→ What you will do
Return the records below verbatim, from the first line up to and including the line that contains "1568x431 pixels. coord(1476,20)".

→ Dataset extract

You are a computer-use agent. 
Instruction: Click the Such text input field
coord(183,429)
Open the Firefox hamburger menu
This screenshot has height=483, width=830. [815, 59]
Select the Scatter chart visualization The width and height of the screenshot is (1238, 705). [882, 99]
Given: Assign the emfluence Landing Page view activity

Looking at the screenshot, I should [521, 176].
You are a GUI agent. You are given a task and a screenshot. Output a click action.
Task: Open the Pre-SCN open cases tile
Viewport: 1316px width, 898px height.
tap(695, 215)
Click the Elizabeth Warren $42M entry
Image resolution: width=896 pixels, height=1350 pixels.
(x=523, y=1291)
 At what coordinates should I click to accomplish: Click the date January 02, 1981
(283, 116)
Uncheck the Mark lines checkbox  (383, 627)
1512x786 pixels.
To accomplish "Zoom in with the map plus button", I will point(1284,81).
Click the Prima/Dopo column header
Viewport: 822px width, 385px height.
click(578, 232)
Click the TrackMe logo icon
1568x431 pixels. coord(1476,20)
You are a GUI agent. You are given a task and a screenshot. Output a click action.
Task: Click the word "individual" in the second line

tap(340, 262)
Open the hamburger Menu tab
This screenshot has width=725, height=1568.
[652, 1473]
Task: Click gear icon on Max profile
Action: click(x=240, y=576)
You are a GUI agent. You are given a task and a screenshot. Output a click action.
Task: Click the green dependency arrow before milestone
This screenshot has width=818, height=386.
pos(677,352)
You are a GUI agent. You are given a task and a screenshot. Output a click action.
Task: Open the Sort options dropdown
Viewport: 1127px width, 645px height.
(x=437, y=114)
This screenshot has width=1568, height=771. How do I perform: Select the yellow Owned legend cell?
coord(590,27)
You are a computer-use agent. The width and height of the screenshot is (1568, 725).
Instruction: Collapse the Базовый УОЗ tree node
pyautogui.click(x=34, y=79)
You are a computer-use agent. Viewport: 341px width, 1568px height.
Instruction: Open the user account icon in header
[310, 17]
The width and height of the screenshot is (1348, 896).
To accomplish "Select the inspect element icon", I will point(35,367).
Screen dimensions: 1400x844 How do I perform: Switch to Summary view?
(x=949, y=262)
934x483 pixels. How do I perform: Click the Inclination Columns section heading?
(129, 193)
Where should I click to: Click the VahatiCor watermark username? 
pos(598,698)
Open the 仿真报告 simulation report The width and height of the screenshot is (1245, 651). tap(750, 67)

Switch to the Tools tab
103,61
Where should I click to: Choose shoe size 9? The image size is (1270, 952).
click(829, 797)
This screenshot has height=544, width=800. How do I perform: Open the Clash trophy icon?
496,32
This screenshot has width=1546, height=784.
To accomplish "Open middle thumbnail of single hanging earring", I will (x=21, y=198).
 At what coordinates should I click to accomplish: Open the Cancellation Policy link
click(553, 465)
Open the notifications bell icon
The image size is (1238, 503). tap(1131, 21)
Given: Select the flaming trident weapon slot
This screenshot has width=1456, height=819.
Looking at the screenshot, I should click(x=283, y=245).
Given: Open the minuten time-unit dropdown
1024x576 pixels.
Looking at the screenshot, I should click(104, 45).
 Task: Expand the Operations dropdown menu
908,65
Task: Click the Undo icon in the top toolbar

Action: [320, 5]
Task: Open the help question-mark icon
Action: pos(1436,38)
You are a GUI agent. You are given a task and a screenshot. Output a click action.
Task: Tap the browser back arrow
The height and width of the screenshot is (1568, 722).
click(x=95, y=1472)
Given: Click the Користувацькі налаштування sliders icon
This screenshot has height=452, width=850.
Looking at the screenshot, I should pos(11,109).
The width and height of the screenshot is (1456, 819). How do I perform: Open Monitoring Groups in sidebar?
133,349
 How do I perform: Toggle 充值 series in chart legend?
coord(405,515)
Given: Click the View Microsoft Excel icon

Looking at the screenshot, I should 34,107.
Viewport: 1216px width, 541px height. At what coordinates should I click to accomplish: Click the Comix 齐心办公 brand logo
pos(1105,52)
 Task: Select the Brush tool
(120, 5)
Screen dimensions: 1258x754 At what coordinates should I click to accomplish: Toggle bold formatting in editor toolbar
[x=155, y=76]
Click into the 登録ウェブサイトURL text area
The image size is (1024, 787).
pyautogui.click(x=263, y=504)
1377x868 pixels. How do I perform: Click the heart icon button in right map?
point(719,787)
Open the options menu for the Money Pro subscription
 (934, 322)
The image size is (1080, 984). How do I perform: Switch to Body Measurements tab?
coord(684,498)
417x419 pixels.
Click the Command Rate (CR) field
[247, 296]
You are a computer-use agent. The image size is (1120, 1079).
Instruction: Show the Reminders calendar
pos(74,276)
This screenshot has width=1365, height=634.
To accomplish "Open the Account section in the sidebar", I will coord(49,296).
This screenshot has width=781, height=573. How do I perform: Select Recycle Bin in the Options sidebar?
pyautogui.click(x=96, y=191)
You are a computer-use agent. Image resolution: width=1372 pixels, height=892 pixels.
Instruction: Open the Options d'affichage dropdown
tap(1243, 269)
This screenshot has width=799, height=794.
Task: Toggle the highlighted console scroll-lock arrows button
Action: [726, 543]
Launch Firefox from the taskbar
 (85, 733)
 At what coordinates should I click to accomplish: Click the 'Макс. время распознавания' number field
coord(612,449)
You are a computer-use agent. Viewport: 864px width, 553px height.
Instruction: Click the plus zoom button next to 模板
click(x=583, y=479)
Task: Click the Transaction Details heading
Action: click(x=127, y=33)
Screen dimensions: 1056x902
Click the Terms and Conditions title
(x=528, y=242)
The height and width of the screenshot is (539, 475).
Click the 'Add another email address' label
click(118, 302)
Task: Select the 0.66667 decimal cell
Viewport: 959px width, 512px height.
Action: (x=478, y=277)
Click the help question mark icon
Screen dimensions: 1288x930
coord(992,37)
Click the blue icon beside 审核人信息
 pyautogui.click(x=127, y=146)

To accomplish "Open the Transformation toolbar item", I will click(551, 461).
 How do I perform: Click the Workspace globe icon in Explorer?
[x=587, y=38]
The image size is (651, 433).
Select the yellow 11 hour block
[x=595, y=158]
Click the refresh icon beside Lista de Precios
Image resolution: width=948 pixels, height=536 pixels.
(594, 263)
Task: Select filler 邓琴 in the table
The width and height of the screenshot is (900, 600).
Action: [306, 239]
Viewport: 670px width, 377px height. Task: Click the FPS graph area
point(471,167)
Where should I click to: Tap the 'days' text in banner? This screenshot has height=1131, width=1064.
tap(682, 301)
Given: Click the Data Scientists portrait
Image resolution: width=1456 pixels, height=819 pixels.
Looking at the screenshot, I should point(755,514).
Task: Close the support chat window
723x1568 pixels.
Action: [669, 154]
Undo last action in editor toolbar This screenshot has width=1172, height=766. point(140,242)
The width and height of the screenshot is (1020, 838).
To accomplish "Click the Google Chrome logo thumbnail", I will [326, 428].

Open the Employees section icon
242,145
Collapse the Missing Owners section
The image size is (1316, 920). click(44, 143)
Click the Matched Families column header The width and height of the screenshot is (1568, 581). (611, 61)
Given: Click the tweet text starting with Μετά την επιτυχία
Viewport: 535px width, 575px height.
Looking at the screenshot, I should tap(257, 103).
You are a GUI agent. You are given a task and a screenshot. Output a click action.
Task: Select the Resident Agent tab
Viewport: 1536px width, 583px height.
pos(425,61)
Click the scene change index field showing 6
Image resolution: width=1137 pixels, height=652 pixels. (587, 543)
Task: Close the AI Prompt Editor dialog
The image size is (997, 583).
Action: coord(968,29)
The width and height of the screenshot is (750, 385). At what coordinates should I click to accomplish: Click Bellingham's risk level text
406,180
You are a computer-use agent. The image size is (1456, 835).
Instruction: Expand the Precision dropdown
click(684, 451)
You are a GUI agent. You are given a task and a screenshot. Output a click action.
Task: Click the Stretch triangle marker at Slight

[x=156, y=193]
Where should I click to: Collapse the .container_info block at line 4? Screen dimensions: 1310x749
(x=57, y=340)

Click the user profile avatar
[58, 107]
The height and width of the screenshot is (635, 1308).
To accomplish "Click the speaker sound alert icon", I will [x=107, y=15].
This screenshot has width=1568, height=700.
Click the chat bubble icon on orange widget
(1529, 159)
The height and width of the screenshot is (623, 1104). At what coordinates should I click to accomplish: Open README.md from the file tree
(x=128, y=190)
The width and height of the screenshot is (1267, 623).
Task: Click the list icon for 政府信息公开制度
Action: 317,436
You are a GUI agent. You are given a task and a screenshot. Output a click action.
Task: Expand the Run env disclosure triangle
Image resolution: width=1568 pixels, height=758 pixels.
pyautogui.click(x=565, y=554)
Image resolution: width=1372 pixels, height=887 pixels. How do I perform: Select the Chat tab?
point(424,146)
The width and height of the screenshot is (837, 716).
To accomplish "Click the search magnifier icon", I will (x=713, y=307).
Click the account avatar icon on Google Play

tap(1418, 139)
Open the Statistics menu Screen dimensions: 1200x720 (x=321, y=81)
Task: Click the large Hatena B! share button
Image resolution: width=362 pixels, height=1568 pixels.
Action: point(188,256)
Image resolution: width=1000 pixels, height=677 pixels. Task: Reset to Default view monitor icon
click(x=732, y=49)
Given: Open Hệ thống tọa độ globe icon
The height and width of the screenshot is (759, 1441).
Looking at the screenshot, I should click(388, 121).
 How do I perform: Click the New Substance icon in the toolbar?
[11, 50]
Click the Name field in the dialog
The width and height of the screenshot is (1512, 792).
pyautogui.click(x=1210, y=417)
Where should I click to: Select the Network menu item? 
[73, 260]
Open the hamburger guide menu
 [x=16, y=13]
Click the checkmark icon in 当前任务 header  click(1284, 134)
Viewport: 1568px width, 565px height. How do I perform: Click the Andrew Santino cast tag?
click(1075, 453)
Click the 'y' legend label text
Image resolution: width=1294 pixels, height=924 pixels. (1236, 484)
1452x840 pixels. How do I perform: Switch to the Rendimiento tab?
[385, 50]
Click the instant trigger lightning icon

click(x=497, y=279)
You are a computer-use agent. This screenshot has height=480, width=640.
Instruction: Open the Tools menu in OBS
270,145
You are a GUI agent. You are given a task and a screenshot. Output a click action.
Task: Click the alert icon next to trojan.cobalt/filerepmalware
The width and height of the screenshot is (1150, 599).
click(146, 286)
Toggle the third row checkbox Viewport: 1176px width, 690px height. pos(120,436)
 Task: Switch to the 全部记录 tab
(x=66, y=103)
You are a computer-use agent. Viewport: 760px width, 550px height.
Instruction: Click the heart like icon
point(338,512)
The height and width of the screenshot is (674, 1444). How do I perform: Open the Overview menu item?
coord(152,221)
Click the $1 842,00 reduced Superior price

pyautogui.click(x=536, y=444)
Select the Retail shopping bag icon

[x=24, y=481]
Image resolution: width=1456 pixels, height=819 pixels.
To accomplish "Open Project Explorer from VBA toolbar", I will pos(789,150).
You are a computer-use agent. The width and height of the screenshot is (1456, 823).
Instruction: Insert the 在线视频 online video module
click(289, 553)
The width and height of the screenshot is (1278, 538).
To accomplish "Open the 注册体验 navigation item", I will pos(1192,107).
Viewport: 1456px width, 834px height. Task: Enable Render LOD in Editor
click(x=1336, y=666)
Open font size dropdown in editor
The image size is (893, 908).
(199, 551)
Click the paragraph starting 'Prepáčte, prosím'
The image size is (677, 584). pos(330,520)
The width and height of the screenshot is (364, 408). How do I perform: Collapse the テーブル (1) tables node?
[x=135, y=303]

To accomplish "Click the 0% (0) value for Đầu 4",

→ Complete output
You are a computer-use agent. 
Instruction: Click the Such text input field
coord(183,429)
Open the Firefox hamburger menu
This screenshot has height=483, width=830. [815, 59]
Select the Scatter chart visualization The width and height of the screenshot is (1238, 705). [882, 99]
Given: Assign the emfluence Landing Page view activity

Looking at the screenshot, I should [521, 176].
You are a GUI agent. You are given a task and a screenshot. Output a click action.
Task: Open the Pre-SCN open cases tile
Viewport: 1316px width, 898px height.
tap(695, 215)
Click the Elizabeth Warren $42M entry
Image resolution: width=896 pixels, height=1350 pixels.
(x=523, y=1291)
 At what coordinates should I click to accomplish: Click the date January 02, 1981
(283, 116)
Uncheck the Mark lines checkbox  (383, 627)
1512x786 pixels.
To accomplish "Zoom in with the map plus button", I will point(1284,81).
Click the Prima/Dopo column header
Viewport: 822px width, 385px height.
click(578, 232)
Click the TrackMe logo icon
1568x431 pixels. coord(1476,20)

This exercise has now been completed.